▸ **TEXT UNDER STUDY**:
Start of Block

Cultural and human rights

There is a statement by an “unidentified official from the Norodom Ranariddh Party… that the issue, which has been raised in the past, is not to send troops to protest and reclaim Kampuchea Krom territory, but to insist that Vietnam respects human rights, universally declared values” as the Vietnamese government is also a signatory to the Universal Declaration of Human Rights. This statement gives some hope that others will share this position, which is oriented to basic values and against armed conflict, so that a dangerous escalation can be avoided.

The present international discussion about the declaration of independence by the Serbian province of Kosovo, which seems to be a small and far away problem, is obviously much more disruptive than the powers which prepared it had assumed.

It is not necessary or possible to review here the whole history of the creation and destruction of former Yugoslavia – the Federal Republic of Yugoslavia, which was composed of different states with different mixed languages and cultural traditions, living within a wider community, with hegemonic ambitions and marginalized, or suppressed minorities. However, a brief summary helps to understand some of the present problems, which do not have any easy solution.

The regions of Albania and Kosovo were populated by different people over time, starting – in known European history – as part of the Roman empire in the West; the Albanian language is derived from Latin. On the other side, its Slav population was oriented to the East.

Under the Serbian King Stefan Dušan, who reigned from 1331 to 1355, political power extended far to the east and to the north-west. He established Christian Orthodox churches and monasteries throughout his kingdom. The political, cultural, and religious center was in Kosovo.

Maybe it is not wrong to remember that King Jayavarman VII, who built the Angkor empire to its highest and promoted Buddhism throughout the extended kingdom, ruled about the same era – he reigned from 1181 to 1220.

The kingdom that had been centered in Kosovo was defeated in 1389 in the Battle of Kosovo, and Serbia lost its sovereignty to the Turkish Ottoman Empire. Only after the dissolution of the Ottoman empire in the 19th and early 20th century, the different peoples in the Balkan region of South-East Europe were reorganized in different states – mostly, of course, multi-ethnic and multi-cultural.

End of Block

▸ **EXERCISE OBJECTIVE**: Continue the piece on cultural and human rights and Kosovo's history, starting after its final sentence about the Balkan peoples being reorganized into separate states.

▸ **EXCERPTED RECORDS**:
Start of Block

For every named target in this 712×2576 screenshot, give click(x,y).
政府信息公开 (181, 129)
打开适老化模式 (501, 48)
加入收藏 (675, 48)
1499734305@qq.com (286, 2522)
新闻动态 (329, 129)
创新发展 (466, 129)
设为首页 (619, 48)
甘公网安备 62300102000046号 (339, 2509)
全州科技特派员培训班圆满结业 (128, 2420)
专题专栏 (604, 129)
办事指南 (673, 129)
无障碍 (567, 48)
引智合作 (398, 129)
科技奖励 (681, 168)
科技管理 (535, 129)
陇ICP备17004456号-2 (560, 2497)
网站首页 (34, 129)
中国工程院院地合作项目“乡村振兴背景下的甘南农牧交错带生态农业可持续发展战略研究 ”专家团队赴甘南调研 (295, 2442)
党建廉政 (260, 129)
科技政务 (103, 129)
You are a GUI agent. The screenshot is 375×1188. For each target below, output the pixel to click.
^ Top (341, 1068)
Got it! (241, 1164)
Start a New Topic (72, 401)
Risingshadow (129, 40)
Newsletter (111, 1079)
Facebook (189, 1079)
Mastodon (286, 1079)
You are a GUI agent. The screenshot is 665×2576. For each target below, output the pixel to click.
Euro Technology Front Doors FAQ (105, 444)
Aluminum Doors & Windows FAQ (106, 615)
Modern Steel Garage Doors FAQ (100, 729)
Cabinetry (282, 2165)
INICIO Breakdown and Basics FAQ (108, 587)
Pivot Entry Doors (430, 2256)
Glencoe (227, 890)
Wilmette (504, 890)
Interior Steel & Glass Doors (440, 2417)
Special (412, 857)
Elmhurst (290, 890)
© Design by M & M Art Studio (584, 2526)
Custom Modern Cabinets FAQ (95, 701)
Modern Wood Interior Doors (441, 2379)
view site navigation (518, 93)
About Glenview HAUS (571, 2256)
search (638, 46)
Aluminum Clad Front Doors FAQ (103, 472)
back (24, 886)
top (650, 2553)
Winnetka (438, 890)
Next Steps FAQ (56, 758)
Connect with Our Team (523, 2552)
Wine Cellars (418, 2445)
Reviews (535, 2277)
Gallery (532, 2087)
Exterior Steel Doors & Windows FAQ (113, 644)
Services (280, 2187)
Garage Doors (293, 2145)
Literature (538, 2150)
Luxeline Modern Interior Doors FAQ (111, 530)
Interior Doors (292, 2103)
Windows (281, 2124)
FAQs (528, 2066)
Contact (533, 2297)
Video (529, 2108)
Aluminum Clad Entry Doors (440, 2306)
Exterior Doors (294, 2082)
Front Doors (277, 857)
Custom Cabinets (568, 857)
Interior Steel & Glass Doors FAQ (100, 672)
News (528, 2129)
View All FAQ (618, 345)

End of Block

▸ **YOUR RESPONSE**:
Even during the dismemberment of Yugoslavia since 1991 as a result also of the rise of nationalism – with one of the member states after the other going independent, mostly through violent wars: Slovenia, Croatia, Bosnia-Herzegovina, Montenegro, leaving Serbia with the Province of Kosovo, the historic center of its religion and culture. The declaration of independence of this province is, for Serbia, like a cultural operation – as if the Province of Siem Reap with Angkor Wat would declare its independence from Cambodia.

Some people see this as an act to pacify the ethnic tensions between the Serb and the Albanian sections of the population of Kosovo. Vuk Jeremić, the foreign minister of Serbia, sees it differently. The UN Security Council had affirmed the sovereignty of Serbia over Kosovo in 1999, establishing at the same time a structure of internal administrative autonomy, but not independence, for Kosovo. That the United States and some few other countries recognized Kosovo as an independent state, seems to legitimize ethnic conflicts to create new states, forgetting the 1999 decisions of the UN. Will this now lead to declarations of independence of one part of Bosnia-Herzegovina? And of some regions in Spain (which has declared not to recognize Kosovo). Will it encourage secessionist movements all over Africa and Latin America, and in a number of countries in Asia? Will it bring a large sequence of new wars?

Ethnic conflicts seem to be the most dangerous new forms of deadly conflicts, next to efforts to control limited natural resources – being they wars or just unending sequences of deadly confrontations – after many of the former ideological conflicts have less of a motivation. Cambodia is a country with much potential: either for promoting ethnic confrontation, or for overcoming it on the way into a new, future community countries where ethnic differences are not allowed to grow into deadly strife.